Washington, le 6 juin : Le Congrès républicain a présenté une législation qui modifierait radicalement le programme américain de visa H-1B, une décision qui pourrait avoir des implications majeures pour des milliers de travailleurs qualifiés étrangers, dont beaucoup d’Indiens qui utilisent des visas pour travailler aux États-Unis. Le représentant Chip Roy du Texas a dévoilé cette semaine la loi américaine sur l’emploi des cols blancs de 2026, proposant des changements majeurs aux programmes qui permettent aux employeurs américains d’embaucher des travailleurs étrangers pour des emplois spéciaux.
La législation remplacerait l’actuelle loterie H-1B par un processus de sélection basé sur les salaires, obligerait les employeurs à démontrer leurs efforts pour embaucher d’abord des travailleurs américains et interdirait aux entreprises qui ont récemment licencié des travailleurs d’accéder à des emplois H-1B. « Tout au long de ses près de 40 ans d’histoire, le visa H-1B a fait l’objet d’abus, permettant aux employeurs d’abandonner les travailleurs américains des STEM au profit d’un travail étranger à faible coût, tout en déguisant les licenciements et la suppression des salaires en « pénuries ». “Il est temps de mettre fin à ce système de loterie et de le remplacer par un système qui donne la priorité à l’équité, adhère aux normes salariales réelles et donne la priorité aux travailleurs américains”, a déclaré Roy. Un nouveau projet de loi américain poursuit la voie de la carte verte du visa H-1B et menace le rêve américain des travailleurs indiens de la technologie.

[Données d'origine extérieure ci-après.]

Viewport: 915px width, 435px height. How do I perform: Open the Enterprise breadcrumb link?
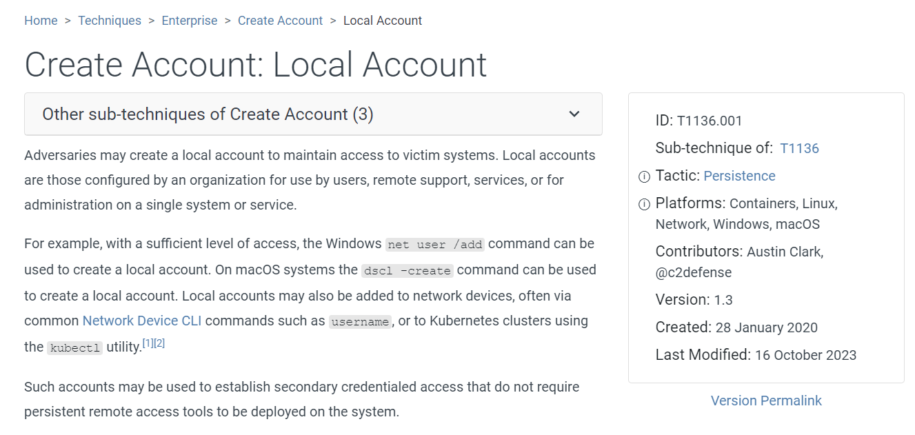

Le projet de loi mettrait également fin à l’utilisation des visas H-1B comme moyen d’obtenir la citoyenneté permanente et éliminerait le programme de formation pratique facultative (OPT), qui permet à de nombreux étudiants internationaux diplômés d’universités américaines de rester et de travailler dans le pays après l’obtention de leur diplôme. Selon la loi, les employeurs à la recherche de travailleurs H-1B doivent prouver que des travailleurs américains qualifiés ne sont pas disponibles pour le poste. Les entreprises seront également tenues d’annoncer les emplois nationaux et de proposer des postes à des travailleurs américains équivalents ou mieux qualifiés avant d’embaucher des professionnels étrangers.
La proposition maintiendrait le plafond annuel de 65 000 visas H-1B mais donnerait la priorité aux plaintes concernant les salaires élevés au lieu de distribuer les visas par le biais d’un système de loterie. Le projet de loi réduirait également la période H-1B de six à deux années civiles et limiterait les acceptations de chaque pays à 7 pour cent du revenu annuel. La mesure s’appuie sur une législation introduite par le représentant Eli Crane de l’Arizona, qui a proposé un moratoire de trois ans sur la délivrance de visas H-1B suivi de réformes majeures.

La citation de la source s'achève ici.